Firenze città grande e ricca

L'arroganza è figlia dell'insicurezza e dell'ignoranza. Chi è sicuro delle proprie capacità non ha bisogno di essere arrogante, le sue virtù si esprimono senza necessità di forzarne l'espressione. L'arroganza è un vizio del carattere che investe tutto l'uomo; la presunzione è un'opinione falsa, un'illusione dell'animo che rischia di rendere spregevole tutto ciò che si crea. Marchionne ha messo e mette sovente insieme i caratteri della presuzione e dell'arroganza; nella prima è ardito, nella seconda è audace e sfacciato.

 

Offende e provoca senza valutare fino in fondo le conseguenze del proprio turpe parlare. La presunzione, essendo un'opinione smodata del proprio merito, un sentimento dell'amor proprio corrotto, è poco meno biasimevole dell'arroganza. Era dai tempi dell'arroganza ghibellina, dalla fosca età degli abusi imperiali che non si sputava con tanta veemenza addosso a Firenze, città guelfa e libera, indipendente dai potenti e dalla loro colonizzazione culturale. Marchionne, uno dei condottieri al seguito della famiglia imperiale d'oggi, gli Agnelli, ha voluto ribadire tutto lo sdegno che la potenza maggiore d'Italia prova verso la città dei Fiorentini. Sono tornati, con una sfrenata arroganza, con un'acredine senza limiti. Non hanno perduto né la boria né la tracotanza che per tanti anni li hanno distinti in negativo: rappresentano uno dei più grandi mali civili e culturali d'Italia.
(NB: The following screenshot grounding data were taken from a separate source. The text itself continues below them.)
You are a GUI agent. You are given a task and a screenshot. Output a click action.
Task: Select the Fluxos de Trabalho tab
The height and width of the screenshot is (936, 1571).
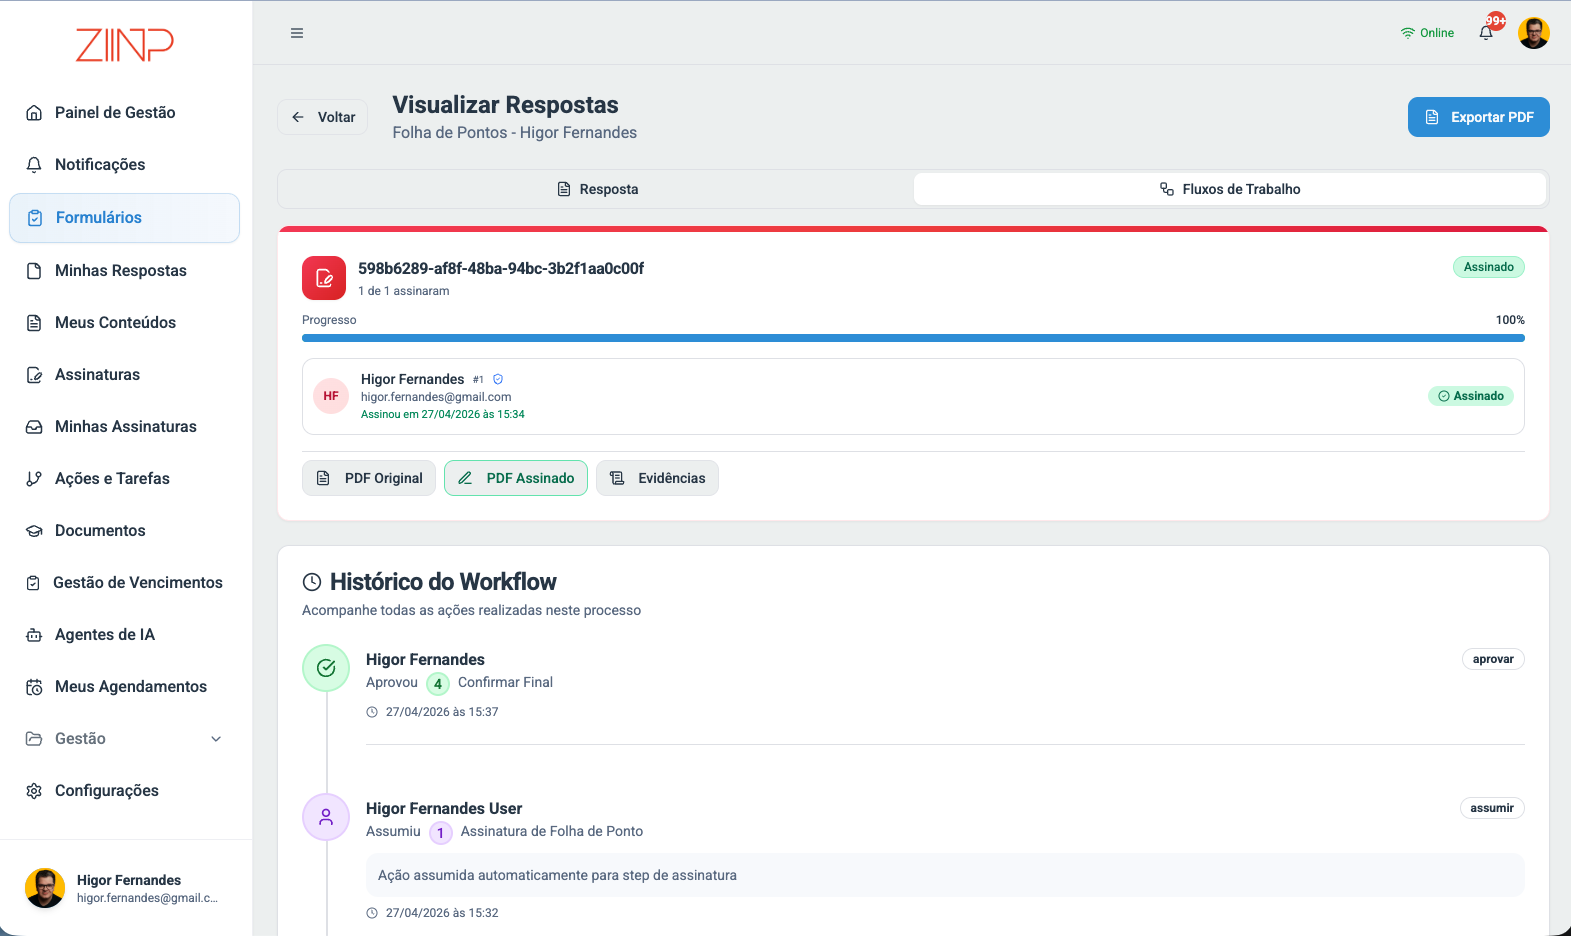point(1230,189)
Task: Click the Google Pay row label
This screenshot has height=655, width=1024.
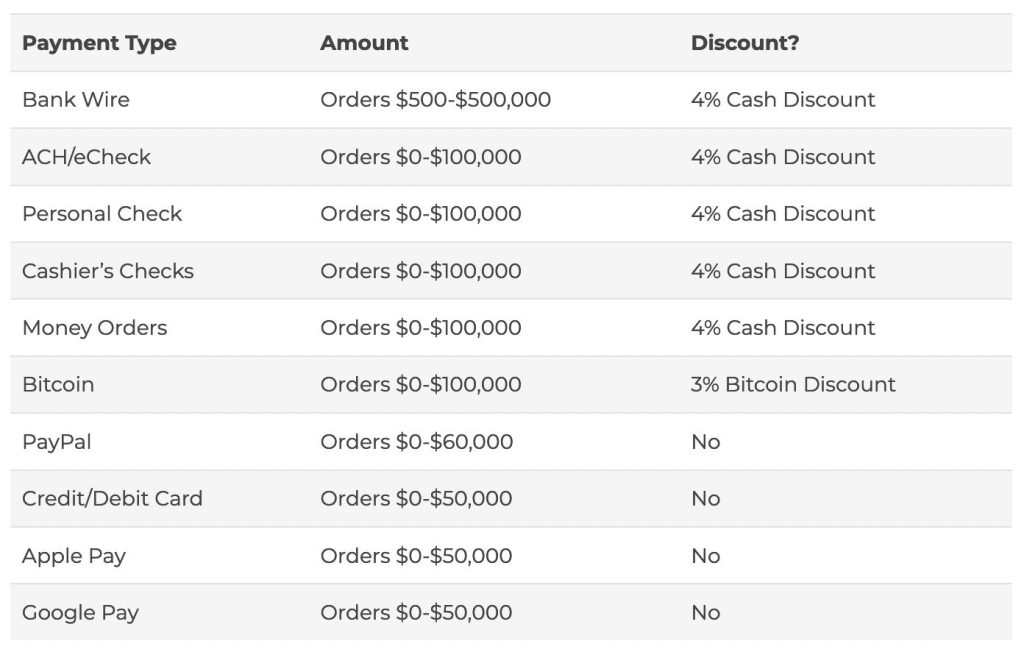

Quando si è arroganti non ci si mette in gioco. Chi è davvero sicuro di sè invece lo fa quotidianamente: chi conosce le proprie capacità non teme di mettersi in discussione perché sa che dal confronto e dal dialogo può giungere un arricchimento non un impoverimento. Come è grande e ricca dunque quella Firenze che si mette in gioco. Quella porzione di mondo che sta nel cuore di chi vi è cresciuto e vi ha vissuto i momenti più importanti della propria vita. E com’è ignorante il piccolo e povero condottiero mercenario in maglione che si permette di offenderci tutti, dall’alto delle sue ricchezze e dagli abissi della più torva arroganza.

Con questa premessa, tutti i Fiorentini nel Mondo sono caldamente invitati a stringersi tutti attorno alla nostra amata città, la nostra patria piena di vizi ma colma anche di tante virtù! Per cogliere ancora il significato e le ragioni di quel destino che ha fatto di Firenze una città grande e ricca occorre stare uniti. Si perché nell'unione Firenze ha trovato la forza di uscire a testa alta dalle sue tante guerre per la libertà e l'autonomia. Grande perché è riuscita a liberarsi dal peso dell'impero da sola grazie al sacrificio dei fiorentini uccisi in tante battaglie lontane tra le pieghe del tempo. Ricca perché si è rimboccata le maniche nelle disgrazie più gravi ed ha saputo dividere il pane e l’acqua nei giorni della miseria più nera.

Grande e ricca quando il sindaco La Pira seppe far coesistere la sua cultura e la sua Chiesa riunendo laici e cattolici in un immenso sforzo di pensiero, fantasia, umanità. A Firenze stavano insieme e si rispettavano grandi poeti, scrittori e artisti. Grande è Firenze per la sua Chiesa, le sue parrocchie dove tutti possono trovare ancora ristoro e pace. Grande perché Padre Facibeni ha insegnato a prendersi cura degli orfani, Padre Balducci ha insegnato a curare gli altri nel corpo oltre che nell'anima, Don Lorenzo Milani ha insegnato ad insegnare, Don Cubattoli ha insegnato ad amare tutti senza distinzione stando vicino agli ultimi.

Grande e ricca perché abbiamo, al fianco dei grandissimi artigiani conosciuti in tutto il mondo, una cultura attenta a trasmettere oltre che a innovare: la bellezza e il pensiero, piccole e grandi mostre, librerie e biblioteche nel cuore della città. Grande perché ha saputo risorgere tante volte dalla furia delle sue cicliche alluvioni.

L’offesa di Marchionne e degli Agnelli ci ha costretto a ripensare cosa sia diventata Firenze nella nostra epoca. Il presente ed il futuro, coi loro apparentemente irrisolvibili problemi, sono una sfida che deve coinvolgerci tutti. Ed è più facile e più dignitoso affrontarli se sappiamo da dove veniamo: la nostra cultura, la nostra storia di diritti civili, di eroismi e di uguaglianza. Il nostro destino di grande e ricca città. Grandissima e ricchissima è e sarà Firenze, non per la sua antica gloria, ma per quella dote di saper guardare al futuro che hanno dentro i Fiorentini.